1940 : Le Club du Canada commence à tenir régulièrement des réunions au Ritz-Carlton. Holt Renfrew y présente un défilé de mode deux fois par an, attirant chaque fois plusieurs centaines de personnes.
1947 : François Dupré, propriétaire des célèbres hôtels Georges V et Plaza Athénée, achète le Ritz-Carlton Montréal.
1949 : Le Ritz Café ouvre ses portes.
1957 : Une nouvelle aile comprenant 67 chambres et suites est construite.
1964 : Elizabeth Taylor et Richard Burton débarquent à l’hôtel sans préavis et décident de s’y marier. Ils commandent deux caisses de champagne et demandent à deux employés de l’hôtel d’assister à leur mariage.
1976 : L’hôtel se voit décerner la cote la plus élevée qu’un hôtel puisse avoir : les 5 diamants du CAA/AAA.
1988 : La Reine mère séjourne au Ritz-Carlton pour assister à un banquet d’État.

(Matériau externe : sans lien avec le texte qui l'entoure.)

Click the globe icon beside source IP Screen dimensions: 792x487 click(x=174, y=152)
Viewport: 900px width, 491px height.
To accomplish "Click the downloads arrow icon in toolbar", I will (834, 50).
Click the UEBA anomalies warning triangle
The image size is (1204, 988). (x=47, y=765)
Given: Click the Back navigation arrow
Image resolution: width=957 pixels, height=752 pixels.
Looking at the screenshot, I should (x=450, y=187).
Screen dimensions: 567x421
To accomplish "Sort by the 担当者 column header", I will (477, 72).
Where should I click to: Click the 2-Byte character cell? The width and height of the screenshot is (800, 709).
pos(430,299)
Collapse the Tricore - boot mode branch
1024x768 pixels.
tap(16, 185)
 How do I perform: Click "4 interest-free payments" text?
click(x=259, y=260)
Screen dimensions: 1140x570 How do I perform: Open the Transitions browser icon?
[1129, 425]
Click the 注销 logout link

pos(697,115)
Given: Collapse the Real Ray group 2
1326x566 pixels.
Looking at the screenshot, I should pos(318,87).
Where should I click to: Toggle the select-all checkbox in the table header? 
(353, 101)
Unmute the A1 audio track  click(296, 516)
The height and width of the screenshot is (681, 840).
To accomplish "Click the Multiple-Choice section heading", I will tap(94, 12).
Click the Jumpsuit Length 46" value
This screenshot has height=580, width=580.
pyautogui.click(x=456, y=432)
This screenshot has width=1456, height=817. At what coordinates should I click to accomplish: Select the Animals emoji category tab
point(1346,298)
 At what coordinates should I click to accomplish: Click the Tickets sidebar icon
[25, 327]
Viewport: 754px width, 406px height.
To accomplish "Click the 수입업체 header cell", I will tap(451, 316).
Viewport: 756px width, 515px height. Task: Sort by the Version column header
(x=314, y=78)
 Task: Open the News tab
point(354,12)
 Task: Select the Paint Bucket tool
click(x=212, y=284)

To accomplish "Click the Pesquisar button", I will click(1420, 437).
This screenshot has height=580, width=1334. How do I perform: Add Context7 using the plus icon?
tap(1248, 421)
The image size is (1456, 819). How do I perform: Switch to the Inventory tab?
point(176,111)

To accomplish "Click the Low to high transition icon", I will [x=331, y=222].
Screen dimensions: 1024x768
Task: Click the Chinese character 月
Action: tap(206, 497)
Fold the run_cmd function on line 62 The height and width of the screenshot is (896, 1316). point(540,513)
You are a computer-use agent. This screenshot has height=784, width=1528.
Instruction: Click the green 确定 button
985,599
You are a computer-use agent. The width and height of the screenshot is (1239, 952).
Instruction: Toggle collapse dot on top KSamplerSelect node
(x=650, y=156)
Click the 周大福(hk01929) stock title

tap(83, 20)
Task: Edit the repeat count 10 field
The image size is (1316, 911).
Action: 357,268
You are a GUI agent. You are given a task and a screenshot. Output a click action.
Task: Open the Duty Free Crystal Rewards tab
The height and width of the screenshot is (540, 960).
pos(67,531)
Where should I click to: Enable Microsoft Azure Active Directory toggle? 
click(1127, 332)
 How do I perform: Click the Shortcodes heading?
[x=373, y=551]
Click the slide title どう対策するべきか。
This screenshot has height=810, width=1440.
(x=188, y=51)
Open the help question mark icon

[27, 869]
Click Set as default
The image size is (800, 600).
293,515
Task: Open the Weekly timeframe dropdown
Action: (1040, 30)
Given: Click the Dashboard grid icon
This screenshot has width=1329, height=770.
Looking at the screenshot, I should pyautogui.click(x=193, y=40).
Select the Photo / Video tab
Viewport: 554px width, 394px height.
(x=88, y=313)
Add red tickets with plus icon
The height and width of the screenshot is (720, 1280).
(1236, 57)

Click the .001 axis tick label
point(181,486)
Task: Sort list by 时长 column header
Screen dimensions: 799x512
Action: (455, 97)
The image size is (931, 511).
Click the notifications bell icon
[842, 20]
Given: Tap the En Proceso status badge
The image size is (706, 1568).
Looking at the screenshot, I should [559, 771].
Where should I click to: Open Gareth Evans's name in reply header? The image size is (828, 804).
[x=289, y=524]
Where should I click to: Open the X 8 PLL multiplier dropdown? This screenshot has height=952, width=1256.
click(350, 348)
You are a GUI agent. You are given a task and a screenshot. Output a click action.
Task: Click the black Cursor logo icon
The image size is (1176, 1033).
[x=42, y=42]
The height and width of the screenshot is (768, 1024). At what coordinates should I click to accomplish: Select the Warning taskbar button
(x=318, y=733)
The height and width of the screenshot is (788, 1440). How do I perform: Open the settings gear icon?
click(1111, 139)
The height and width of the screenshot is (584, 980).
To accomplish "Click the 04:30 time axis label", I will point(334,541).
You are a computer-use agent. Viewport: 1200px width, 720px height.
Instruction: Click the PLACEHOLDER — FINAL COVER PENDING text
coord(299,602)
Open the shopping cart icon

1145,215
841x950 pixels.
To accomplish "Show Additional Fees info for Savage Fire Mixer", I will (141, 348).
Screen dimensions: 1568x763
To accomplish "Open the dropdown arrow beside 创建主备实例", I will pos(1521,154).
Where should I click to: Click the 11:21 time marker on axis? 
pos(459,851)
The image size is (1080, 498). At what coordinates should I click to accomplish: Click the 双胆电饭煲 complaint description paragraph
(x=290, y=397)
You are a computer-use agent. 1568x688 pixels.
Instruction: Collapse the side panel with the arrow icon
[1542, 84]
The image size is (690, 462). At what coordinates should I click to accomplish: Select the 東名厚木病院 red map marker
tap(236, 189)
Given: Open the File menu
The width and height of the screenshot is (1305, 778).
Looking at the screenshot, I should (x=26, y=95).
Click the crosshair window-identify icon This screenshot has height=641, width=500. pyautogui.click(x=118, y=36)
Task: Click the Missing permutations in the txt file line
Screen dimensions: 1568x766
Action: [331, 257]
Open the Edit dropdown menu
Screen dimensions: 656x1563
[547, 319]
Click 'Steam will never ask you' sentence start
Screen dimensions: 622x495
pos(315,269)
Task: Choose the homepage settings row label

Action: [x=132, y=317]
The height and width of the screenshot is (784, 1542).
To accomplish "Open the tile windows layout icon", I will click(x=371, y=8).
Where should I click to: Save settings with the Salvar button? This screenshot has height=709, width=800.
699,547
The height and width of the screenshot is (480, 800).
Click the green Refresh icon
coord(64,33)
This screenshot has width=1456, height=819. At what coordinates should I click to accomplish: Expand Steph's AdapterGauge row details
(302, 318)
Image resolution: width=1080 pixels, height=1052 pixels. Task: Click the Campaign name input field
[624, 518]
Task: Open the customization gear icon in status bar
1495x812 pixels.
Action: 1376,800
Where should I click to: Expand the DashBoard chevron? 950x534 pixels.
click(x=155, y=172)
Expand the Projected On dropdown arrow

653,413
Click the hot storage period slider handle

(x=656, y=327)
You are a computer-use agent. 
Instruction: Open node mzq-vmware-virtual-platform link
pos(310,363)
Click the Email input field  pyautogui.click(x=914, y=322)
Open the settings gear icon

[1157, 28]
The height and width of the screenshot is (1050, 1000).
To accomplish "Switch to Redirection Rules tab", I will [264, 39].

2009 : Durant les travaux de rénovation du Ritz-Carlton Montréal a lieu le tournage du film Barney’s Version dans le Salon Ovale et le jardin.
2010 : Le Ritz-Carlton vend le condo le plus cher de l’histoire du Québec.
2008-2012 : Le Ritz-Carlton subit des travaux de rénovation de 200 millions de dollars. Il rouvre ses portes le 28 mai 2012.
26 OCTOBRE 2012 : Pour son centenaire, l’hôtel organise un gala réunissant de nombreux invités de marque.